Ce qu'ils ont partagé, malgré la distance, c'est la constance.

"Nous nous sommes mises au Pilates et au yoga en même temps", explique Maia. "C'est devenu notre langage commun pendant l'entraînement : nous comparons nos notes, nous prenons des nouvelles l'une de l'autre. Cela nous a permis de rester en contact, même à des milliers de kilomètres l'une de l'autre.

Sur le parcours, leur dynamique a évolué naturellement.

"Il savait quand me pousser et quand ne rien dire", explique Maia. "Je pense que je lui ai donné de l'énergie les jours où il en avait besoin.

Ils ont développé de petits rituels en cours de route - un high five à chaque kilomètre, de la gratitude pour le vent, quelle que soit sa direction.

Puis vint le quatrième jour, le "long jour", une étape de 100 km et la partie la plus exigeante de la course.

"Quelque part entre les kilomètres 50 et 60, j'ai eu très mal", raconte Maia. "Mon père n'a pas essayé d'arranger les choses. Il est resté avec moi.

Au kilomètre 60, la douleur était passée.

Ils ont poursuivi leur route et ont fini par courir ensemble les derniers kilomètres dans les dunes.

"Nous nous sommes regardés et nous n'avons pas eu besoin de dire quoi que ce soit", raconte Maia. "C'est ce moment qui compte.

Pour Joe, aujourd'hui âgé de 53 ans et proche de son 54e anniversaire, la course a marqué sa meilleure performance à ce jour - un résultat qui revêt une signification plus profonde après une grave blessure survenue un an plus tôt.

"Je n'aurais même pas pu atteindre la ligne de départ sans l'aide de Maja, de Fit Life Pilates, et de Marco, mon entraîneur personnel au Conrad", explique Joe. "Ils ont joué un rôle déterminant dans mon rétablissement et ma préparation.

Joe pense que cette performance reflète un changement plus large dans sa façon d'aborder l'entraînement et la vie.

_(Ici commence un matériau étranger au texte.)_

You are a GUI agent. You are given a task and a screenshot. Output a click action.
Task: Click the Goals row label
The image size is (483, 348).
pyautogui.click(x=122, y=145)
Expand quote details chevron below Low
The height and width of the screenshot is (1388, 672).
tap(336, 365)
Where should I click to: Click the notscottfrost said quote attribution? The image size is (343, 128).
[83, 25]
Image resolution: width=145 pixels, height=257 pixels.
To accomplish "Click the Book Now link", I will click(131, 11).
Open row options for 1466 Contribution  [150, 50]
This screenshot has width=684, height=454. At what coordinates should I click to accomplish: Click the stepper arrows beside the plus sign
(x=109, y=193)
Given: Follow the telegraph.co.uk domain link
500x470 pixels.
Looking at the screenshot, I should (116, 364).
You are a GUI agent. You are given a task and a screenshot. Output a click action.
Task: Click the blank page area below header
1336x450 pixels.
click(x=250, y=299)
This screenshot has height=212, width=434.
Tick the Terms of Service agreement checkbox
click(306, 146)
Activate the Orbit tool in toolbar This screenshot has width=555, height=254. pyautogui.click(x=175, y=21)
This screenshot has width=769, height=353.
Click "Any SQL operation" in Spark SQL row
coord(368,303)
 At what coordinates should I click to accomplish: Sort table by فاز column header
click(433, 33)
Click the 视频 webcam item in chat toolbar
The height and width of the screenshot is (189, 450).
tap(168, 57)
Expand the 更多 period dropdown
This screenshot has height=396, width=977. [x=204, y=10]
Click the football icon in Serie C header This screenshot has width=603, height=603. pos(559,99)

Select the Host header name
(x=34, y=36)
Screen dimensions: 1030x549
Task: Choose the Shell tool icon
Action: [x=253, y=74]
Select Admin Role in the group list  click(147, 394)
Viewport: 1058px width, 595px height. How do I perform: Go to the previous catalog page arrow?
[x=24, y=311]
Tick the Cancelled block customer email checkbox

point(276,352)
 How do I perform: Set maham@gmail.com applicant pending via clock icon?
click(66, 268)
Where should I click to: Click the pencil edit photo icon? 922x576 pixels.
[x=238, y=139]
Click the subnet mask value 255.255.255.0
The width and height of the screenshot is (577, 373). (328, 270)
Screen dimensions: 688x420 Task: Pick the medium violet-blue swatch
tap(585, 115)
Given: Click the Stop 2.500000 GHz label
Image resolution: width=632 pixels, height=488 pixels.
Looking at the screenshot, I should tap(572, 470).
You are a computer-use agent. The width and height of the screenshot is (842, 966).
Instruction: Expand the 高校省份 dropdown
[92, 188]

Juste avant mon troisième Marathon des Sables en 2022, ma femme Erika m'a dit : "C'est probablement le moment où tu seras le plus en forme de ta vie". Cela m'a marqué", dit-il. "Je pense que cela m'a tranquillement motivé à prouver que ce n'était pas le cas.

Depuis, il se concentre sur les améliorations à long terme plutôt que sur les pics à court terme.

"Pour moi, cela se résume à plusieurs choses : changer de mode de vie, boire moins, manger des aliments complets, éviter les aliments ultra-transformés et le sucre, ce qui se traduit par un meilleur sommeil", explique-t-il. "Ensuite, l'aspect physique - travailler la force centrale, la stabilité et l'entraînement structuré. Le Pilates a joué un rôle important dans la réduction des blessures et m'a permis d'être plus efficace.

Le résultat, dit-il, n'est pas seulement le maintien des performances, mais leur amélioration.

"Je suis plus rapide aujourd'hui que je ne l'étais dans ma trentaine", dit-il. "Et j'ai encore l'impression qu'il y a d'autres niveaux à atteindre.

"Mais avant tout, courir cette course avec Maia a été incroyablement spécial. Ma course est passée à un autre niveau, non seulement sur le plan physique, mais aussi sur le plan mental.

Pour le père comme pour la fille, cependant, la course restera dans les mémoires pour quelque chose de moins mesurable.

"Ce dont je me souviendrai, c'est de ce que ce défi a apporté à notre relation", déclare Maia. "On ne peut pas fabriquer ce genre de proximité. Il faut la mériter.

"Trouvez quelque chose qui vous effraie un peu tous les deux", ajoute-t-elle. "Entraînez-vous ensemble, même si vous n'êtes pas au même endroit. La course n'a presque aucune importance. C'est l'année qui précède qui compte".

Joe est d'accord.

"Courir cette course avec Maia a été le privilège de ma vie", déclare-t-il. "Le résultat est important, mais l'expérience que nous avons partagée l'est bien plus encore.

Joe et Maia ont participé au Marathon des Sables en faveur de Medical Aid for Palestinians, récoltant ainsi plus de 35 000 livres sterling pour l'organisation caritative.